> _Stated problem_
Reproduce all of the data below, requests included, multiplying every number in the answers (the click coordinates) by 1.35 and rounding to the nearest whole number, with halves rounded up. Leave the pictures out.

>> Start

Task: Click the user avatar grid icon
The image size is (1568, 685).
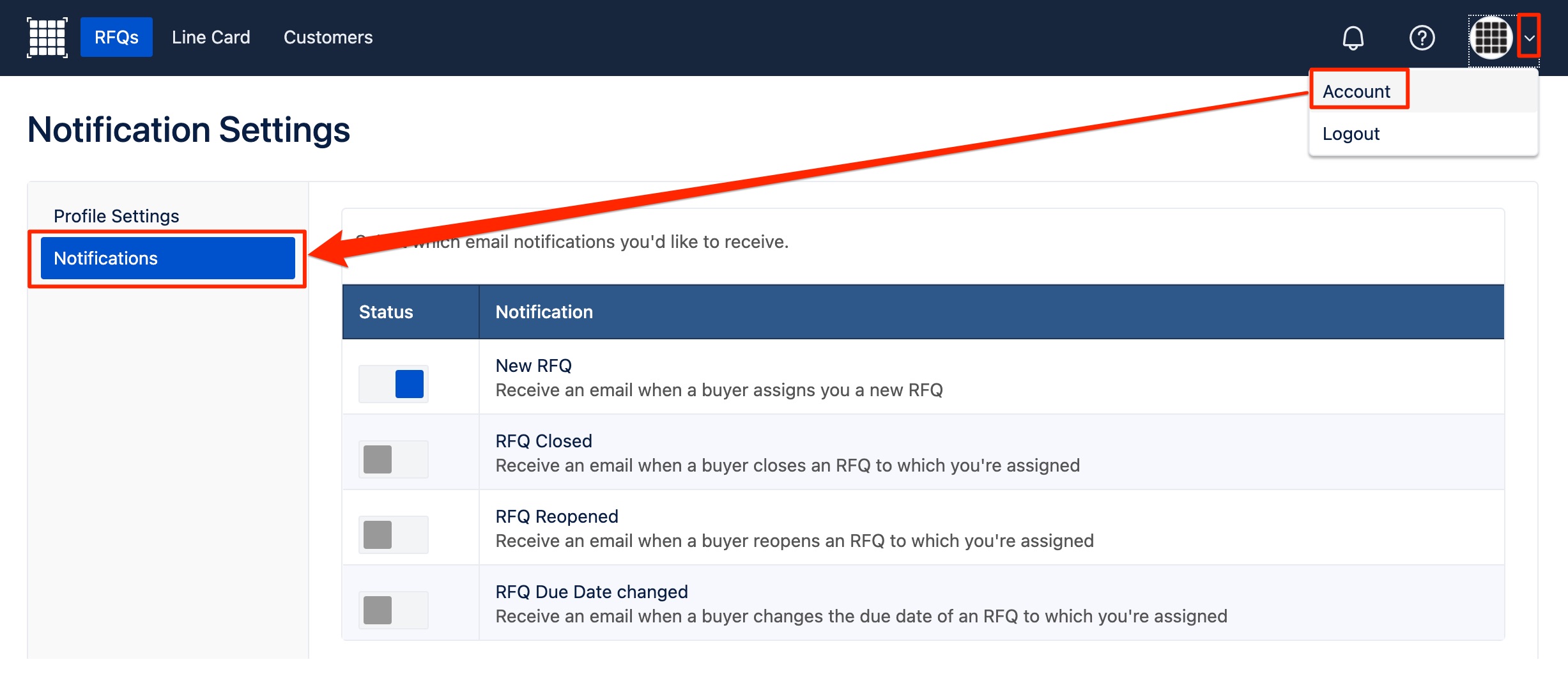Action: [x=1491, y=38]
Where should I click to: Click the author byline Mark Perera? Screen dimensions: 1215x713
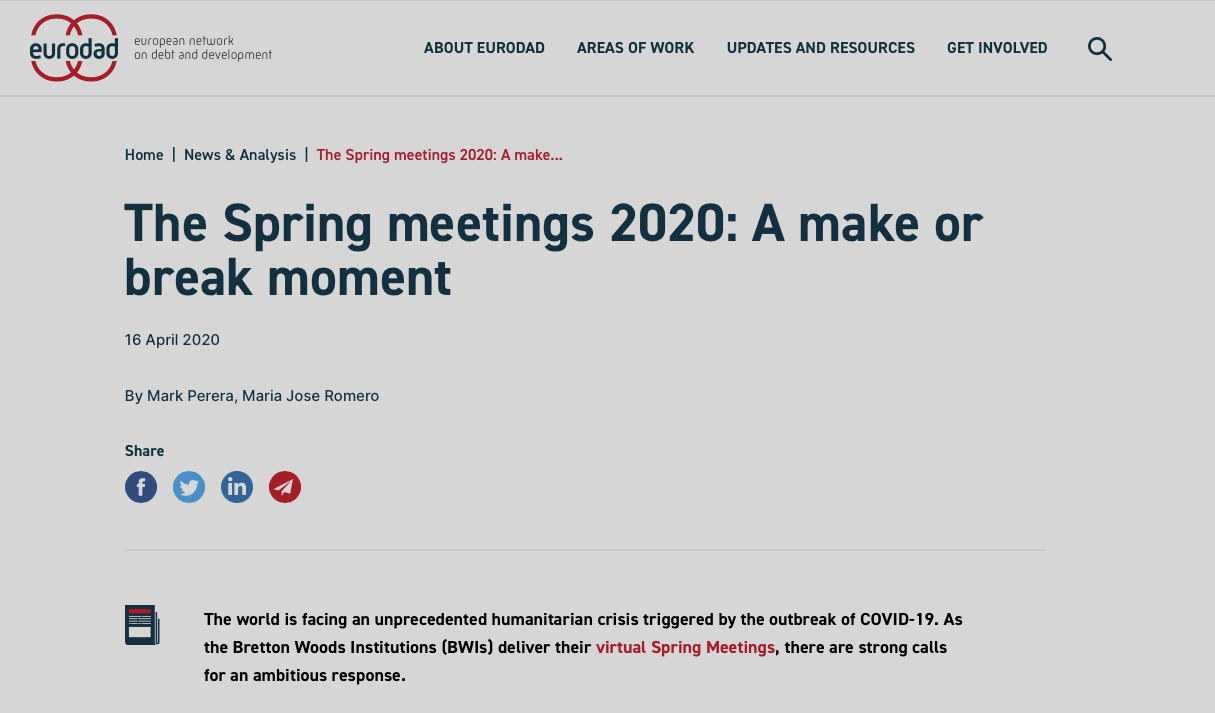point(189,396)
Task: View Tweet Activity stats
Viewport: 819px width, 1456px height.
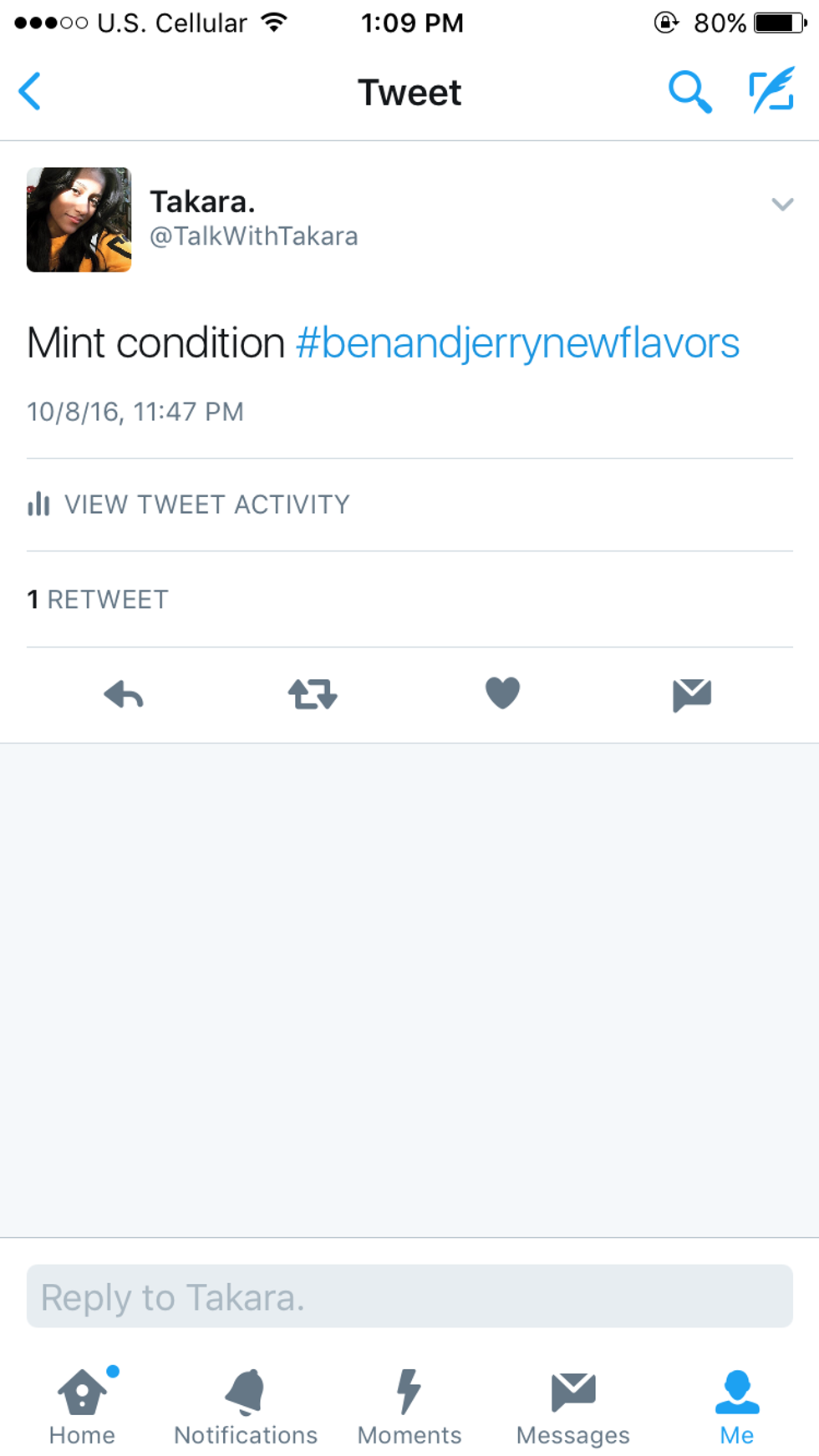Action: click(189, 505)
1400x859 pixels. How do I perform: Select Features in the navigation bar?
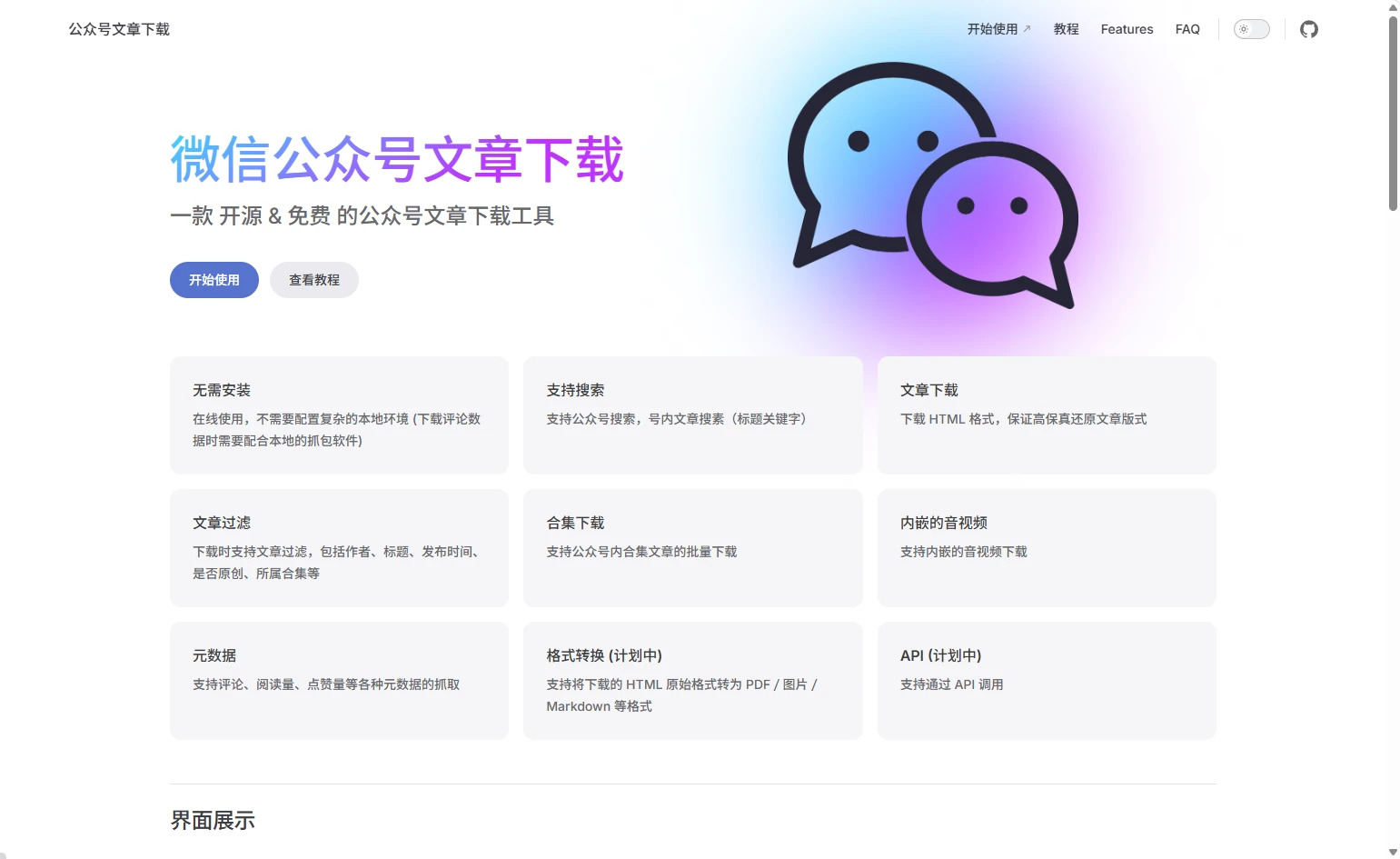(x=1127, y=29)
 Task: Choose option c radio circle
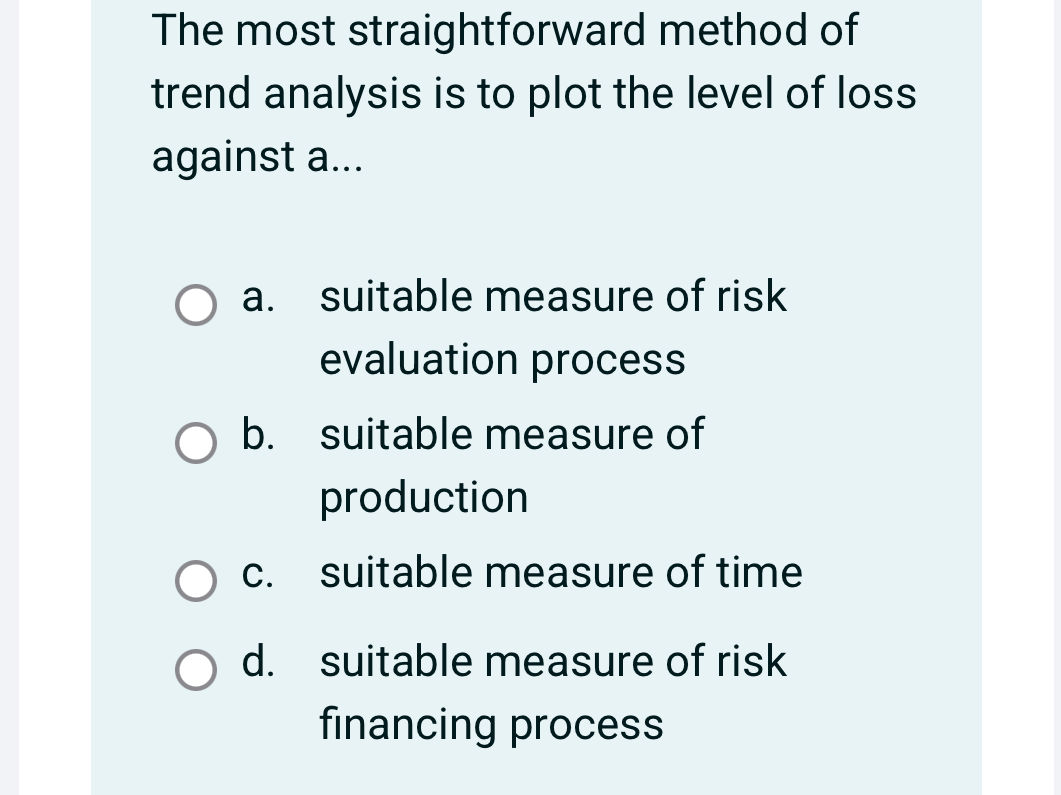click(x=196, y=581)

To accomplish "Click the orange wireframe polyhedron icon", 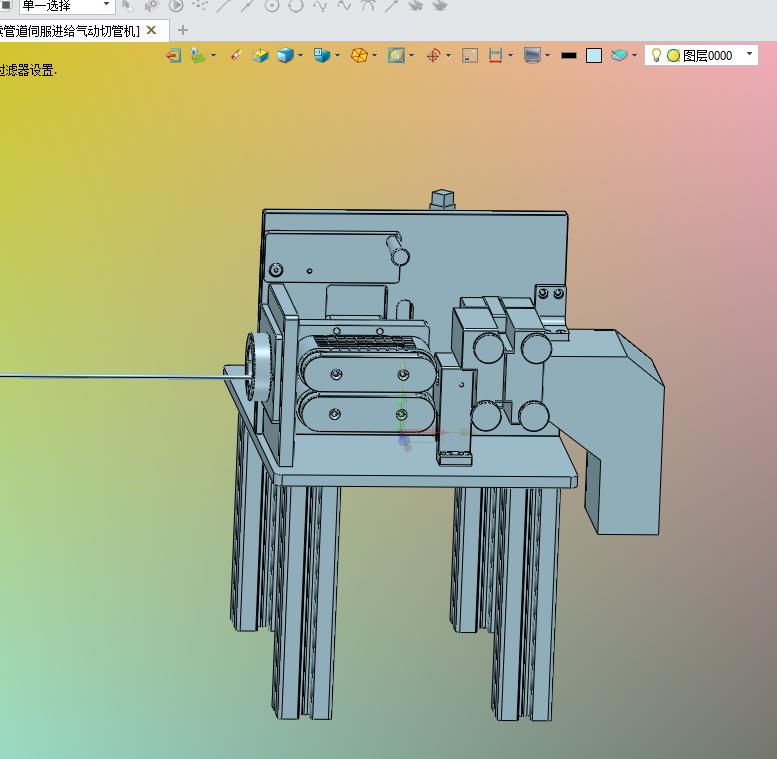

>> End

> _Task response_
Task: Click the user avatar grid icon
The image size is (1568, 685).
Action: [x=2013, y=51]
Where should I click to: Click the author byline Mark Perera? Screen dimensions: 1215x713
point(255,535)
Task: View Tweet Activity stats
Viewport: 819px width, 1456px height.
Action: click(255, 682)
1400x859 pixels. How do I perform: Select Features in the navigation bar?
(x=1521, y=39)
 Task: Choose option c radio circle
click(x=265, y=784)

To accomplish "Click the orange wireframe polyhedron icon", 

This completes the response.